Prosas del tiempo viejo

Prosas del tiempo viejo
Prosas del tiempo viejo
I. F. Garmendia

02 de marzo 2014 - 05:00

Melchor Almagro San Martín. Ed. Amelina Correa Ramón. Universidad de Granada, 2013. 530 páginas. 25 euros

Hijo del político republicano del mismo nombre, Melchor Almagro San Martín pertenece hoy a la difusa categoría de los raros y olvidados, pero el hecho de que su nombre haya quedado relegado a la letra pequeña de los manuales no desmerece el valor de una aportación clave en el desarrollo del modernismo hispánico, como fueron -avaladas por un prólogo de Valle- sus inaugurales Sombras de vida (1903). La mayor parte de su obra es muy posterior a este luminoso prosario de los inicios, dado que la intensa vida social y política de Almagro San Martín absorbía casi todo su tiempo, pero en los años finales volvió con fuerza a la literatura y a esa etapa postrera pertenece su Biografía del 1900 (1943), donde el autor evocó los días de su juventud por encargo de la Revista de Occidente. La brillante figura del también diplomático -cosmopolita, de gustos refinados e inclinación por la vida bohemia, incluyendo la disidencia sexual- fue recreada por Luis Antonio de Villena en una novela reciente, Majestad caída (2012), pero entre los estudiosos ha sido Amelina Correa Ramón quien más ha profundizado en la trayectoria del escritor granadino, como demuestran su Melchor Almagro San Martín. Noticia de una ausencia (2001) o su edición de Teatro del mundo. Recuerdos de mi vida (1947).

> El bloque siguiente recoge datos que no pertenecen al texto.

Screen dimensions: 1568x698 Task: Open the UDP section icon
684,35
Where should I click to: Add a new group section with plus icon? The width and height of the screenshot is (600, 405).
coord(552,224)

Pulcramente editada por Correa, que ha volcado tanto en el ensayo preliminar como en las notas su familiaridad con un periodo al que ha dedicado trabajos muy valiosos, Biografía del 1900 es un libro de amenísima lectura que nos devuelve a la edad de oro del modernismo, con una plasticidad, una inmediatez y una viveza que tienen que ver con la calidad impresionista de la prosa de Almagro San Martín, pero también con el hecho de que el sexagenario vividor se basó en sus diarios a la hora de recrear, en un fantasmal presente histórico, las jornadas del tiempo perdido. Almagro siempre fue un enamorado de la belleza y ya en las citadas Sombras había retratado su sensibilidad esteticista, pero esta Biografía de entresiglos corresponde a un momento en el que los pasados esplendores debían contrastar con la desolación de la posguerra. Muestra de petit histoire, falso dietario o autobiografía indirecta, son páginas que captan el "alma de la época" de un modo intenso, delicado y a la postre memorable.